No caso das sociedades muçulmanas, esta despolitização é a forma principal de regresso (aparente) do islamismo. A articulação que associa o poder do Islã político reacionário, a submissão “compradora” e a pauperização pela informalização da economia de bazar não é específica do Egito. Ela caracteriza a maioria das sociedades árabes e muçulmanas até ao Paquistão e mais além. Esta mesma articulação existe no Irã: o triunfo da economia de bazar tinha sido assinalada desde o início como o principal resultado da “revolução de Khomeini”. A mesma articulação poder islâmico / economia de mercado de bazar devastou a Somália, agora apagada do mapa das nações existentes
Que se pode então imaginar se este Islã político assume o poder no Egito ou em outro lugar?
Invadem-nos os discursos tranquilizantes , de uma ingenuidade incrível, sincera ou falsa. Alguns dizem: “Era inevitável, as nossas sociedades estão impregnadas pelo Islã, tentamos ignorá-lo e ele impôs-se.” Como se o sucesso do Islã político não se devesse à despolitização e à degradação social que se quer ignorar. “Isto não é tão perigoso, o sucesso é efêmero e o fracasso do poder exercido pelo Islã político levará a que a opinião pública se afaste dele.” Como se a Irmandade Muçulmana aderisse ao princípio do respeito dos princípios democráticos! Como em Washington parecem acreditar as “opiniões” feitos pelos meios de comunicação dominantes, e a corte de “intelectuais” árabes, por oportunismo ou falta de lucidez.
Não. O exercício do poder pelo Islã político reacionário está destinado a durar… 50 anos?

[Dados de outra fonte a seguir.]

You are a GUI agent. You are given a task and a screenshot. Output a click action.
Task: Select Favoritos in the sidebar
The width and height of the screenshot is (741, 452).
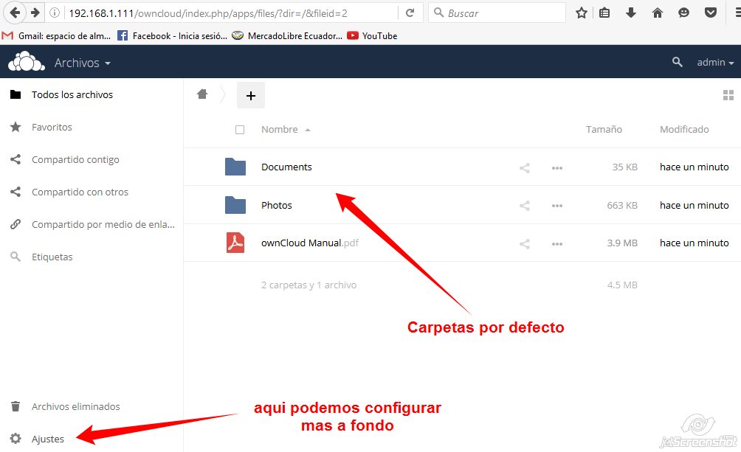coord(52,127)
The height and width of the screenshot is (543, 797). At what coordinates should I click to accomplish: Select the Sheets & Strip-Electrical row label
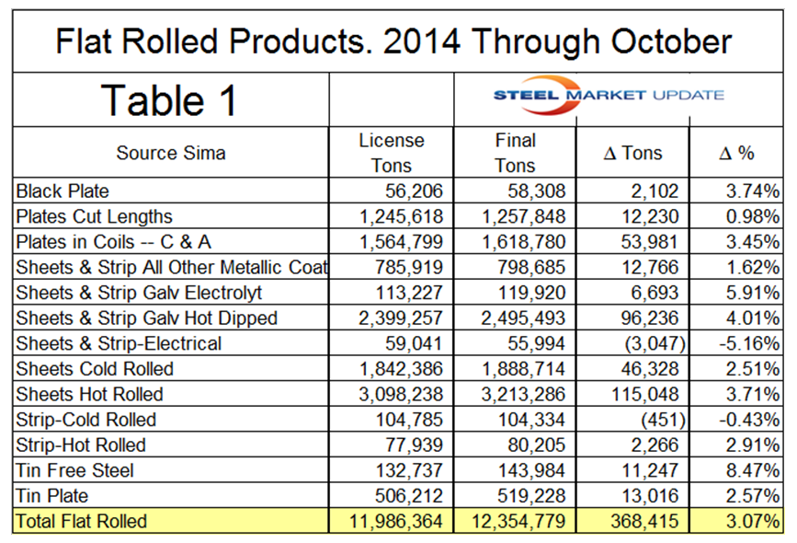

E entretanto contribuirá para afundar na insignificância do cenário mundial as sociedades que submeterá, enquanto os “outros” continuarão a avançar. No final desta triste “transição”, os países envolvidos encontrar-se-ão na parte inferior da escala da classificação mundial.
A questão da politização democrática constitui, no mundo árabe e no resto do mundo, o eixo central do desafio. A nossa época não é de progressos democráticos, mas de regressão. A extrema centralização do capital monopolista permite e exige a submissão total e incondicional do poder político às suas ordens. A ênfase dos poderes presidenciais, aparentemente individualizados ao extremo, mas de fato inteiramente sujeitos à plutocracia financeira, é a forma desta deriva que aniquila o alcance da defunta democracia burguesa (ela mesma reforçada no seu tempo pelas conquistas dos trabalhadores) agora substituída pela farsa democrática.
Nas periferias, os embriões de democracia, quando presentes, associados a regressões sociais ainda mais violentas do que nos centros do sistema, perdem toda a credibilidade.
O retrocesso da democracia é sinônimo de despolitização. Porque a democracia implica a afirmação na cena de cidadãos capazes de formular projetos de sociedade alternativos, não apenas a perspectiva de “alternância” (sem mudanças) através de eleições.
Desaparecido o cidadão sem imaginação criativa, sucede-lhe o indivíduo despolitizado, que é um espetador passivo da cena política, um consumidor modelado pelo sistema, que se julga (erradamente) um indivíduo livre. São tarefas inseparáveis avançar pelos caminhos da democratização das sociedades e da re-politização dos povos.
Mas, por onde começar? O movimento pode ter início a partir de qualquer um destes dois pólos. Nada pode substituir a análise concreta de situações concretas, na Argélia, no Egito como na Grécia, na China, no Congo, na Bolívia, na França ou na Alemanha.
Na falta de progressos visíveis nesta direção o mundo vai entrar, como de fato já está, numa tempestade caótica associada à implosão do sistema. Então, é de se temer o pior.